Web Scraping in R with rvest: Extract Any Table or Text in 10 Minutes

Web scraping in R means pulling structured data out of HTML pages. The rvest package turns that into a three-line workflow: read_html() to fetch the page, html_elements() to target what you want with CSS selectors, and html_table() or html_text2() to extract the content.

By Selva Prabhakaran · Published May 11, 2026 · Last updated May 11, 2026

What can you actually scrape from a webpage?
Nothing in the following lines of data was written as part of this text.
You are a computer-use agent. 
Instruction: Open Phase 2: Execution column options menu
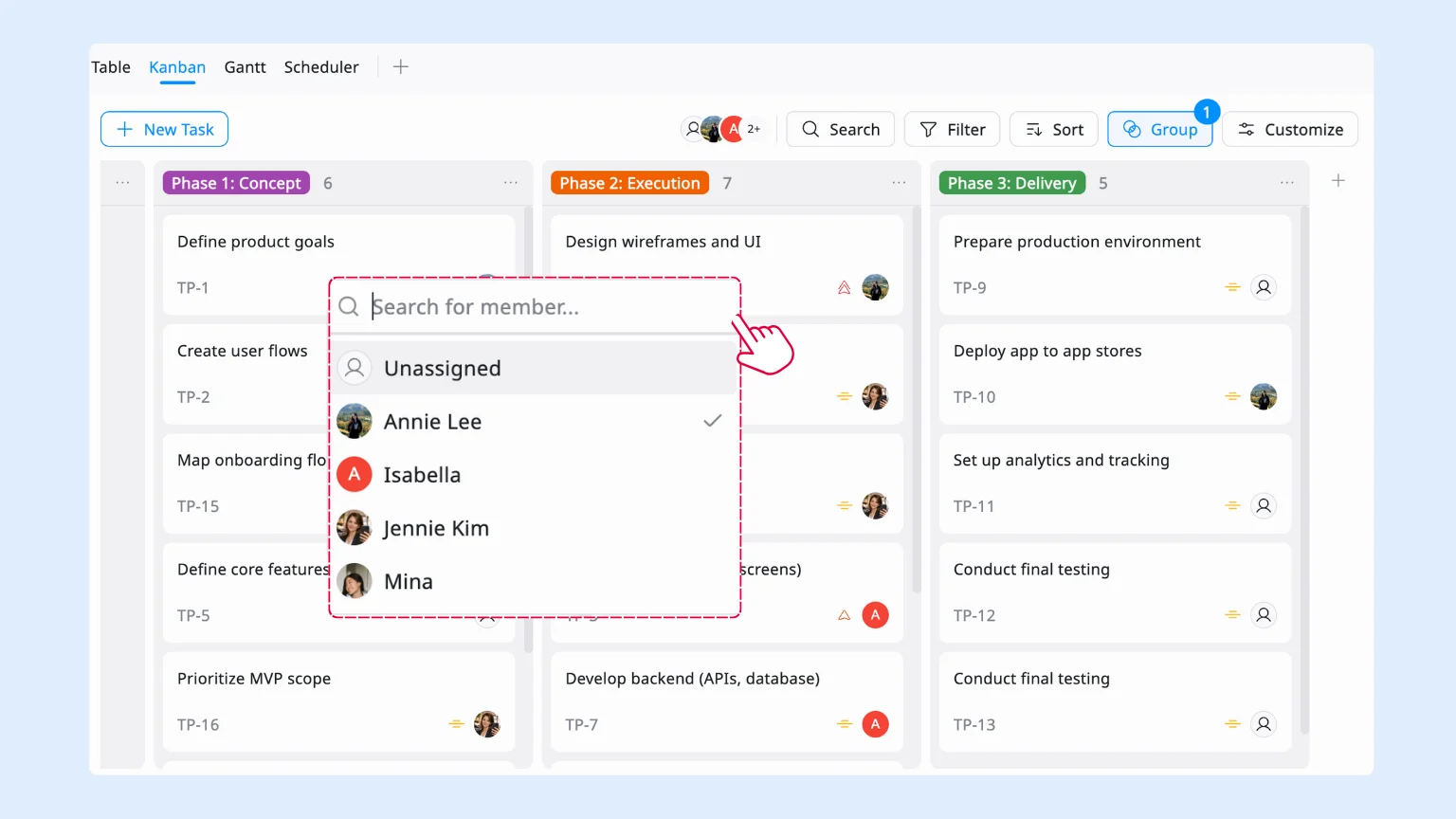899,183

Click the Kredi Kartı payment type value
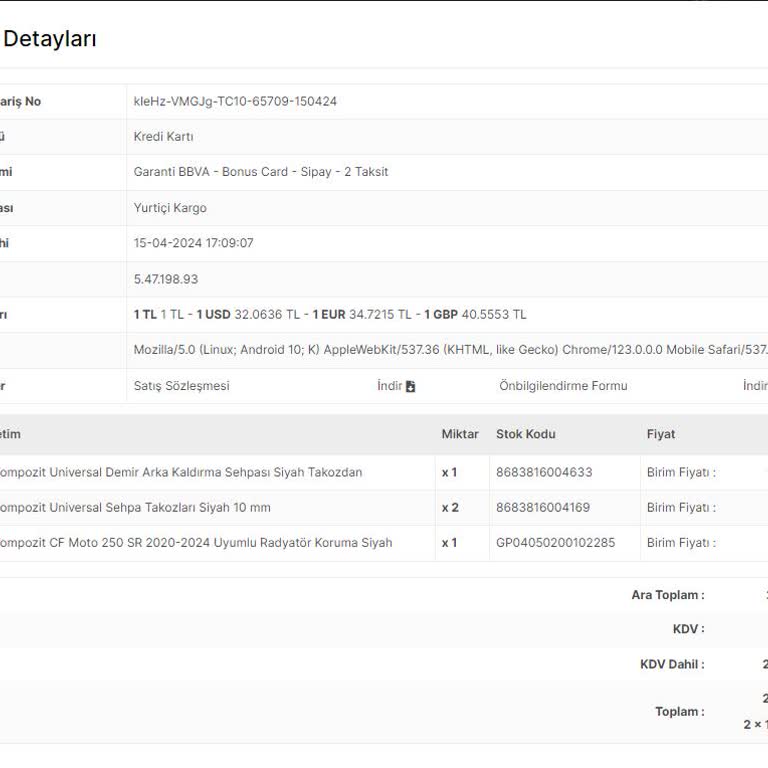click(163, 136)
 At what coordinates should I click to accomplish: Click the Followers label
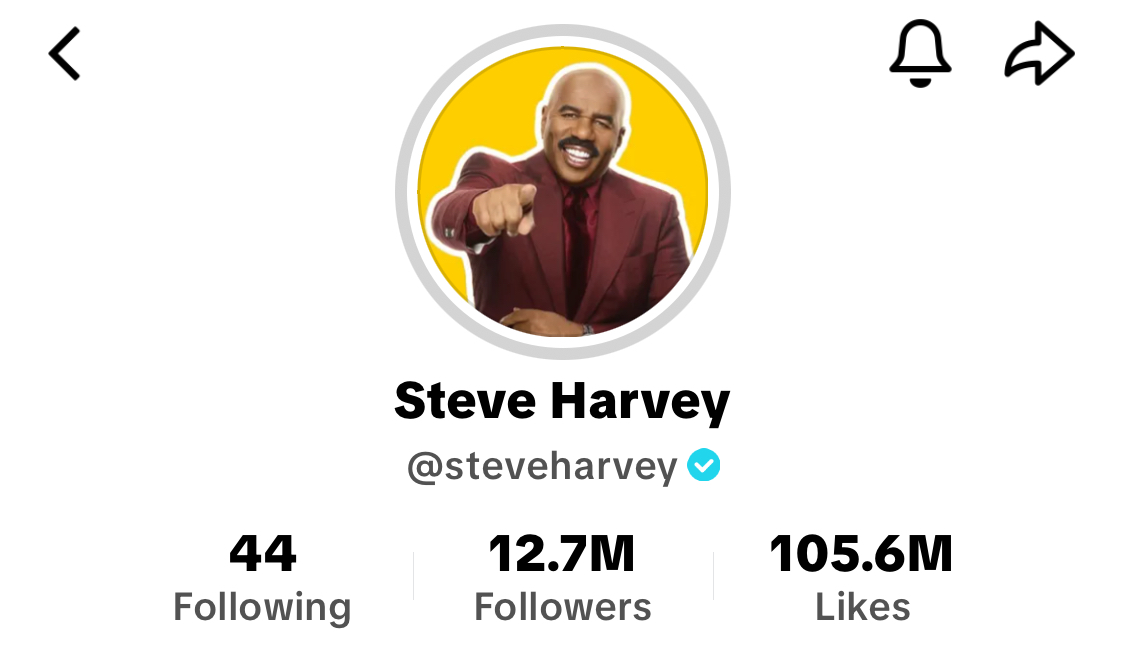pyautogui.click(x=562, y=607)
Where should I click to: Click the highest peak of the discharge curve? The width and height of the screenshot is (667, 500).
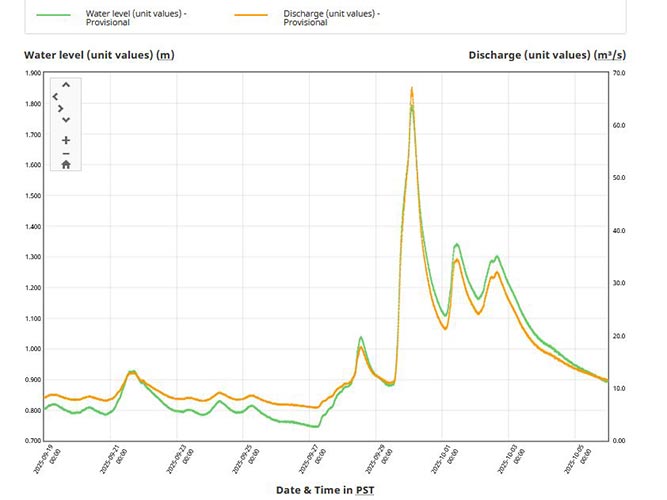pos(412,89)
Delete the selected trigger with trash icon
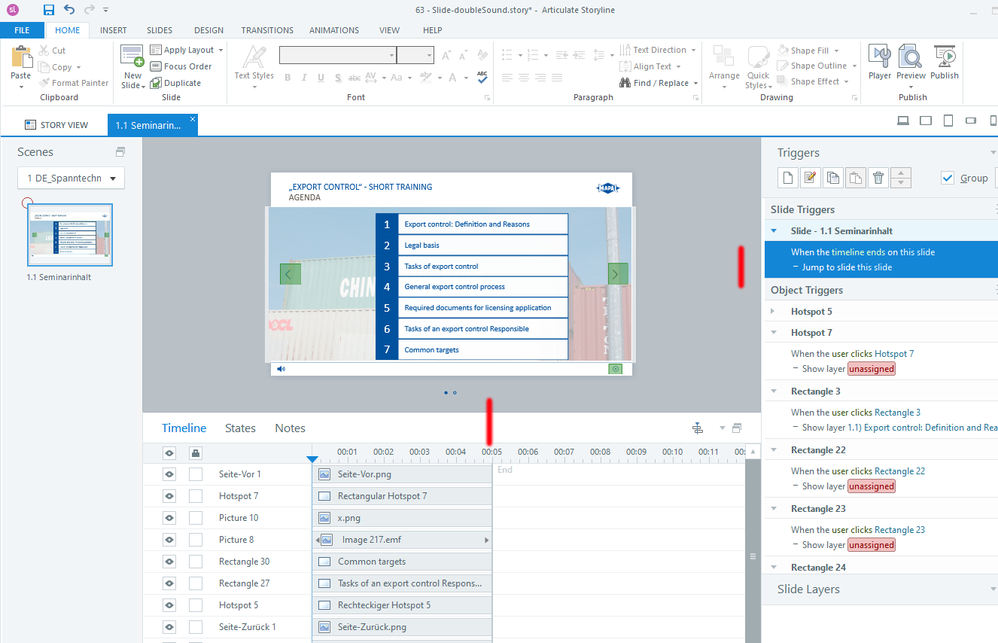The height and width of the screenshot is (643, 998). 878,178
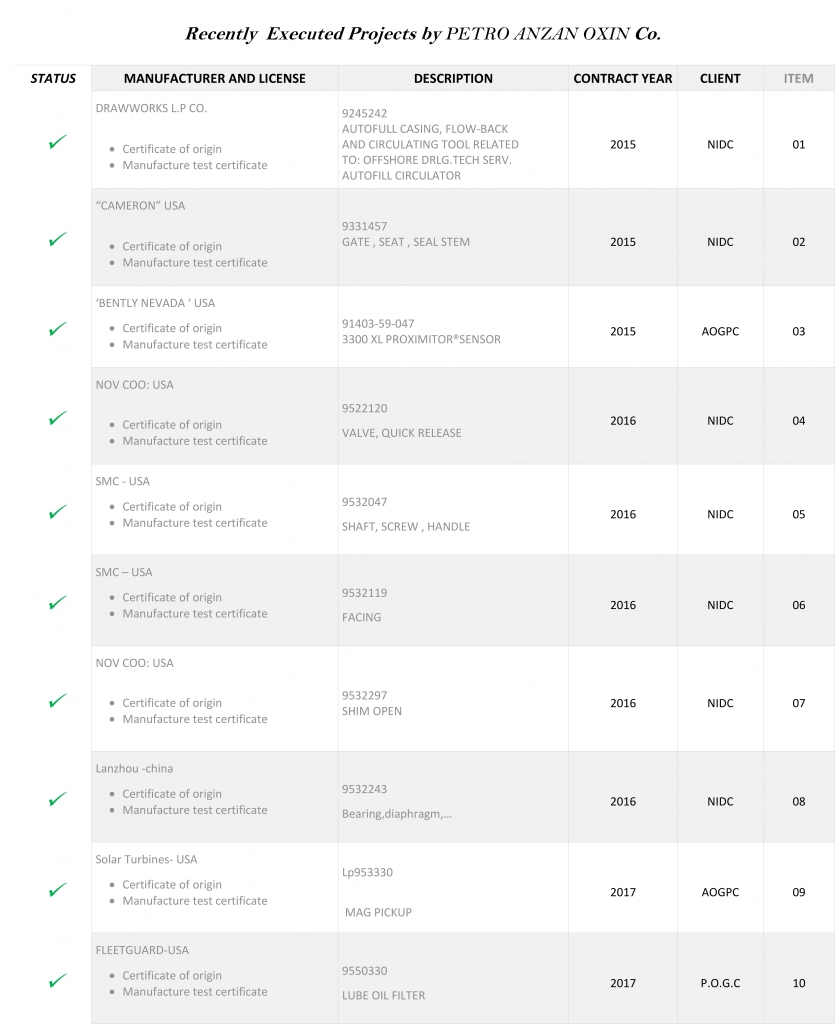The image size is (835, 1024).
Task: Click the status checkmark for item 06
Action: pyautogui.click(x=57, y=603)

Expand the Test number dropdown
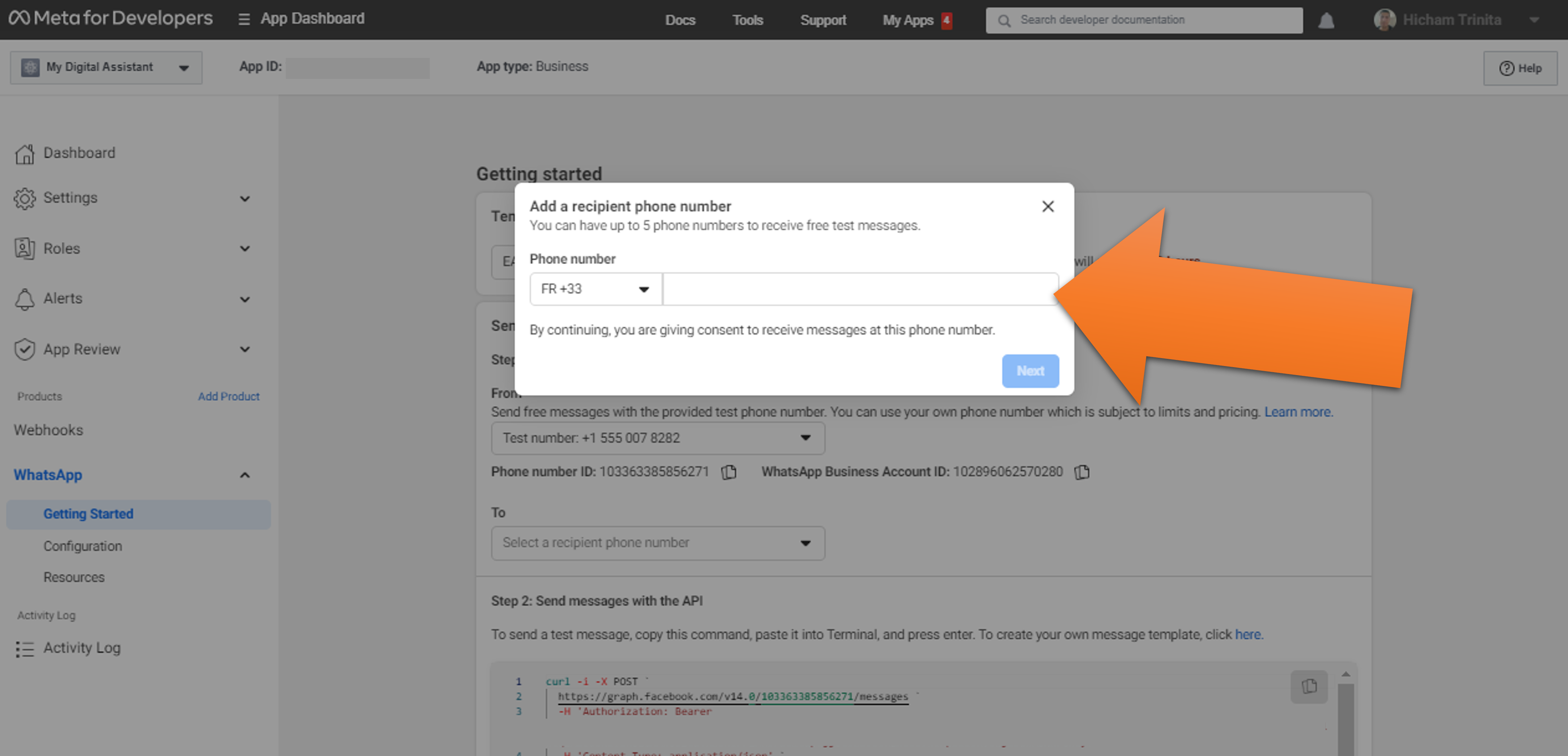click(657, 438)
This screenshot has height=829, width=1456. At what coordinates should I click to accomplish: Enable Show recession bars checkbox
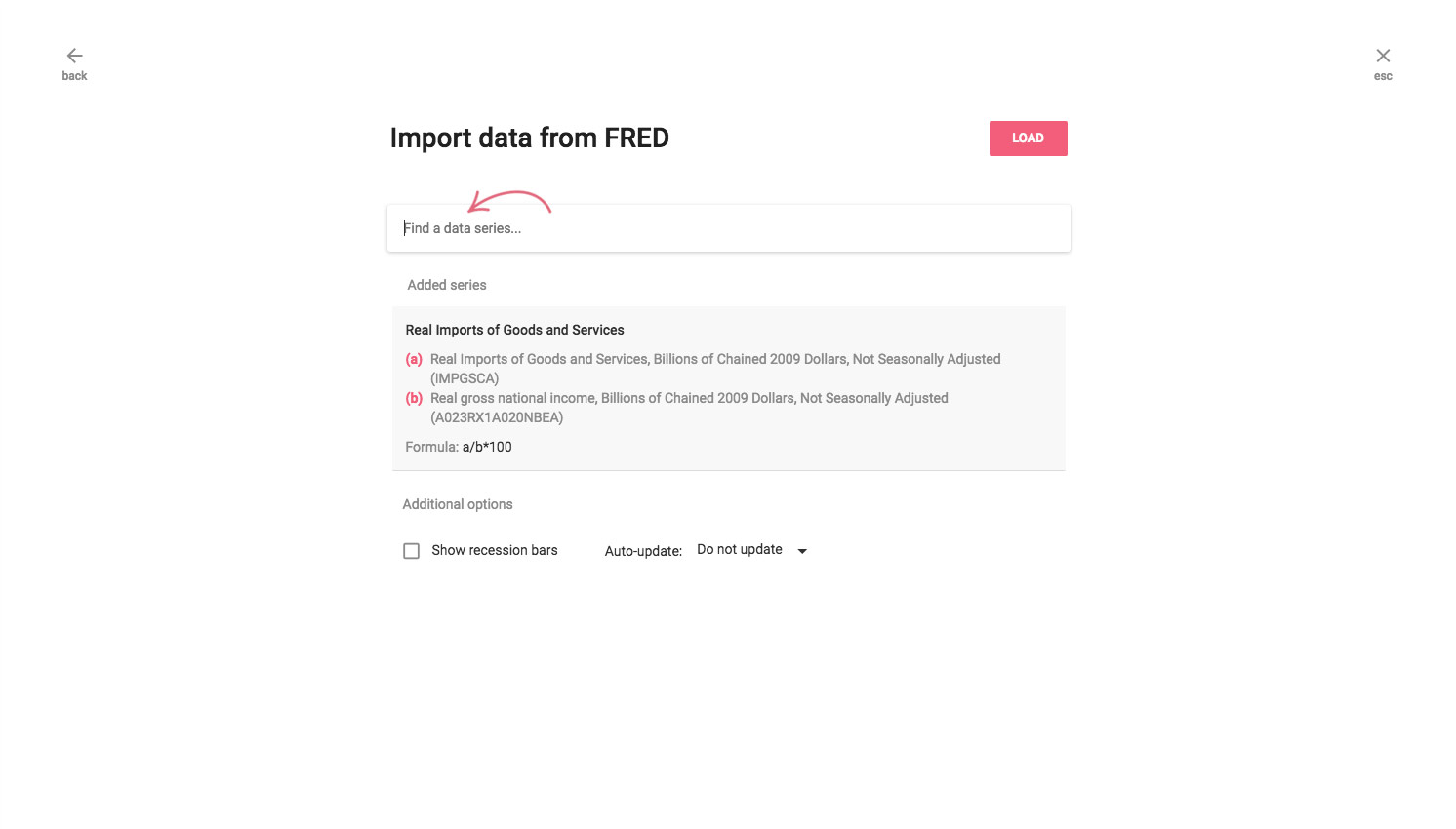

Anything that lives in the HTML source, tables, headlines, prices, links, image URLs, ratings, review text. The payoff is direct: instead of copy-pasting a Wikipedia table into Excel, you pull it into R as a data frame in one call. Let's start with exactly that.

Note

Scraping real URLs needs live network access, so the code blocks on this page are shown as static snippets. Copy them into your local RStudio (or any R session) to run them end-to-end.

library(rvest)

library(httr2)
library(readr)
url <- "https://en.wikipedia.org/wiki/List_of_countries_by_GDP_(nominal)"
page <- read_html(url)

gdp_tables <- page |> html_elements("table.wikitable") |> html_table()

gdp <- gdp_tables[[1]]
head(gdp, 5)
#> # A tibble: 5 x 6
#>   Country/Territory  UN region   IMF[1][13]             World Bank[14] ...

One page, one line, a real data frame. read_html() downloads the HTML; html_elements("table.wikitable") grabs every table with that CSS class; html_table() parses each one into a tibble.

Note

rvest ships with the tidyverse. If it's not installed: install.packages("rvest"). The native pipe |> needs R 4.1+.

Try it: Change the index from [[1]] to [[2]] and inspect the second GDP table. What's different about its columns?

# Your code here — reuse gdp_tables from above and grab [[2]]

Click to reveal solution

RExtract GDP table solution

ex_gdp <- gdp_tables[[2]] head(ex_gdp, 3)

gdp_tables is a list of every <table class='wikitable'> on the page, in document order, so [[2]] is the second one, usually a smaller regional or historical breakdown with fewer columns than the headline table. Swapping the index is all you need to move between tables once the page has been parsed.

How do read_html() and html_elements() work?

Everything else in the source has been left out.